Read more in the :ref:`User Guide <least_angle_regression>`.
**Parameters**
fit_intercept : boolean
whether to calculate the intercept for this model. If set
to false, no intercept will be used in calculations
(e.g. data is expected to be already centered).
positive : boolean (default=False)
Restrict coefficients to be >= 0. Be aware that you might want to
remove fit_intercept which is set True by default.
verbose : boolean or integer, optional
Sets the verbosity amount
normalize : boolean, optional, default False
If True, the regressors X will be normalized before regression.
copy_X : boolean, optional, default True
If ``True``, X will be copied; else, it may be overwritten.
precompute : True | False | 'auto' | array-like
Whether to use a precomputed Gram matrix to speed up
calculations. If set to ``'auto'`` let us decide. The Gram
matrix can also be passed as argument.
max_iter: integer, optional
Maximum number of iterations to perform.
cv : int, cross-validation generator or an iterable, optional
Determines the cross-validation splitting strategy.
Possible inputs for cv are:
- None, to use the default 3-fold cross-validation,
- integer, to specify the number of folds.
- An object to be used as a cross-validation generator.
- An iterable yielding train/test splits.
For integer/None inputs, :class:`KFold` is used.
Refer :ref:`User Guide <cross_validation>` for the various
cross-validation strategies that can be used here.
max_n_alphas : integer, optional
The maximum number of points on the path used to compute the
residuals in the cross-validation
n_jobs : integer, optional
Number of CPUs to use during the cross validation. If ``-1``, use
all the CPUs
eps : float, optional
The machine-precision regularization in the computation of the
Cholesky diagonal factors.
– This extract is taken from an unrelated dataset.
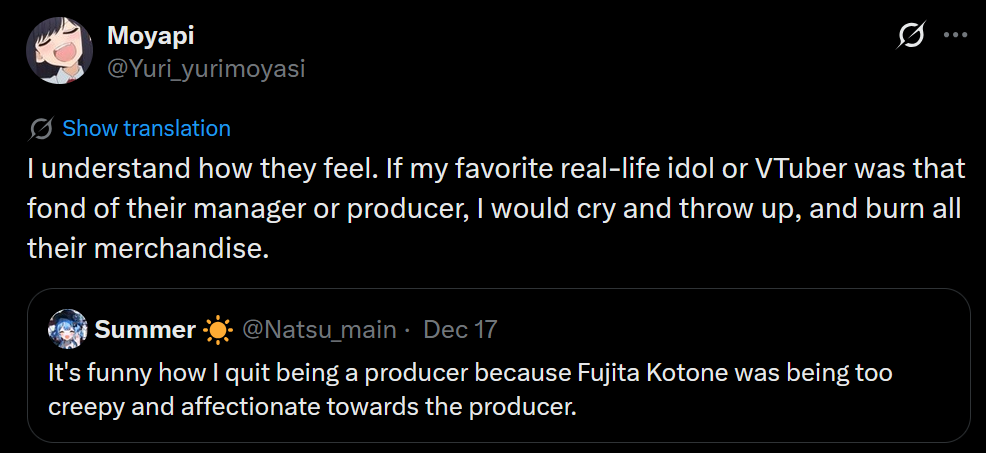Click the Dec 17 timestamp

pyautogui.click(x=460, y=329)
Increase this for very ill-conditioned
systems.
**Attributes**
``coef_`` : array, shape (n_features,)
parameter vector (w in the formulation formula)
``intercept_`` : float
independent term in decision function
``coef_path_`` : array, shape (n_features, n_alphas)
the varying values of the coefficients along the path
``alpha_`` : float
the estimated regularization parameter alpha
``alphas_`` : array, shape (n_alphas,)
the different values of alpha along the path
``cv_alphas_`` : array, shape (n_cv_alphas,)
all the values of alpha along the path for the different folds
``cv_mse_path_`` : array, shape (n_folds, n_cv_alphas)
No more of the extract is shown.